**READING TEXT**
**********

ICYMI: New Mexico Takes Another Cautious Step in Reopening

Last Thursday, Governor Michelle Lujan Grisham announced a change to the mandated 14-day quarantine for all out-of-state visitors: starting Friday, travelers from lower-risk states with 5% positivity rates or lower, or who can furnish a negative COVID-19 test within three days of arriving in the state, will not need to quarantine. A separate health order from Health Secretary Kathy Kunkel increased maximum hotel occupancy from 50% to 75%.

Also on Thursday, Public Education Department Secretary Ryan Stewart held a webinar to announce that 50 public school districts and 41 state-chartered charter schools around the state could begin to bring their students back for in-person instruction, starting with elementary students. Middle and high school students must remain at home for online learning, per the Governor’s order.

To be eligible, districts must be located within “green” counties, using calculations that take into account both positivity rates and the number of cases per 100,000. These numbers are calculated on a 14-day rolling average, to stabilize any spikes that could require sudden closures again and create whiplash for students and educators; officials also stressed their commitment to fairness to districts in small counties, for whom even a handful of cases could result in closures without careful handling of data. Districts must also have a PED-approved reentry plan, outlining COVID-19 safety policies and protocols in line with state guidelines.

It’s not yet clear how many of those districts and schools have now begun in-person learning; Albuquerque Public Schools announced last month that they would continue remote instruction until January at the earliest, while Rio Rancho Public Schools’ board voted to begin a phased return to the classroom September 14.

**********

**REQUIRED ACTIONS**
1) Condense the paragraph of the New Mexico reopening article that begins "To be eligible" into a bulleted list that keeps its main facts.
2) In the New Mexico reopening article, reproduce the text from "Also on Thursday, Public" to "the Governor’s order.", switching "webinar" to "press conference".
3) According to the New Mexico reopening article, what did the health order from Kathy Kunkel raise maximum hotel occupancy to?
Answer using only the New Mexico reopening article.

**INFORMATION SHOWN**
**********

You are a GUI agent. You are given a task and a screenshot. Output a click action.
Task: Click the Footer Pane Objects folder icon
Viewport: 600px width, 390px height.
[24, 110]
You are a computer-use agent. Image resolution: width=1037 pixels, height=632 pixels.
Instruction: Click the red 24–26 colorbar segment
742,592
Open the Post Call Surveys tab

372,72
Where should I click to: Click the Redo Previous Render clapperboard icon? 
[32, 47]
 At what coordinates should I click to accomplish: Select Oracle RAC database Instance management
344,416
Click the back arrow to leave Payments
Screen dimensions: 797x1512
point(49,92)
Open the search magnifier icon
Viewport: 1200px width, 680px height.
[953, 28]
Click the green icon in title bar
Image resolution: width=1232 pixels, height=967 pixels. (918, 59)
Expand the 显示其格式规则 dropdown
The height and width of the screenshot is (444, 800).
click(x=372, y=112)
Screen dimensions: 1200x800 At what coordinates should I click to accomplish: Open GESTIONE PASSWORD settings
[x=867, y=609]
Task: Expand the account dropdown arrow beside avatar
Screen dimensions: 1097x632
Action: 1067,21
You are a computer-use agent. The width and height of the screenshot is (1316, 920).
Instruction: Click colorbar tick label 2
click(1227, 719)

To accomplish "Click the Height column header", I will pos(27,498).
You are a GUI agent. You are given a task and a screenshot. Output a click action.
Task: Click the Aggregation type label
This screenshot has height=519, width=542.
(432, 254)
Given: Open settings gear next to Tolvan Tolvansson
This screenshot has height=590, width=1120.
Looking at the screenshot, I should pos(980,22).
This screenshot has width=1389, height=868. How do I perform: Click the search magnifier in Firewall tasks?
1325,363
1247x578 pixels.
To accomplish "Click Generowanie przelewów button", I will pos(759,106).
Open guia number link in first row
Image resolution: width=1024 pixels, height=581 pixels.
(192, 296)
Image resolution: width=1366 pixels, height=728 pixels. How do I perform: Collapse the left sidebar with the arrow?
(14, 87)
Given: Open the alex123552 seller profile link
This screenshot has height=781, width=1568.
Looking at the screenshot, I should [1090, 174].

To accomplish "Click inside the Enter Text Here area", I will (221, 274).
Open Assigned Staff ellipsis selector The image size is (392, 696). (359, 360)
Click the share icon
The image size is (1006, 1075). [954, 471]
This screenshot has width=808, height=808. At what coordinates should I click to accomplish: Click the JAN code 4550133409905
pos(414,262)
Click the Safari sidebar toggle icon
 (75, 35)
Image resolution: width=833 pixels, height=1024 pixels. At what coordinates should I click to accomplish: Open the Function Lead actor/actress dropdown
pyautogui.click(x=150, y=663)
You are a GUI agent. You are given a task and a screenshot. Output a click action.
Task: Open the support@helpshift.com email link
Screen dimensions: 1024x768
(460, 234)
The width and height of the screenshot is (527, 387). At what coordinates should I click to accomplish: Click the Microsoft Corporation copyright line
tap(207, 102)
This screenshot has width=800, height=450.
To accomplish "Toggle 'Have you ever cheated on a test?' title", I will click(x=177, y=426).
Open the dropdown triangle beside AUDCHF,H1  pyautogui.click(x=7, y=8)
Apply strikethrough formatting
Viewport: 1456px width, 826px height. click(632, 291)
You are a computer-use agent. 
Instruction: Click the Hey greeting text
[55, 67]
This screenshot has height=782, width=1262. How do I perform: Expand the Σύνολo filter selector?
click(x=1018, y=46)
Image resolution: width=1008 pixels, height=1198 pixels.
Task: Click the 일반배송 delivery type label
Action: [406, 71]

**********

**RESPONSES TO THE TASKS**
1)
- Districts must be in "green" counties, based on positivity rates and cases per 100,000.
- These figures use a 14-day rolling average to smooth out spikes that could force sudden closures.
- Officials stressed fairness to districts in small counties, where a handful of cases could trigger closures without careful handling of data.
- Districts also need a PED-approved reentry plan with COVID-19 safety policies and protocols that follow state guidelines.

2)
Also on Thursday, Public Education Department Secretary Ryan Stewart held a press conference to announce that 50 public school districts and 41 state-chartered charter schools around the state could begin to bring their students back for in-person instruction, starting with elementary students. Middle and high school students must remain at home for online learning, per the Governor’s order.

3) It raised maximum hotel occupancy from 50% to 75%.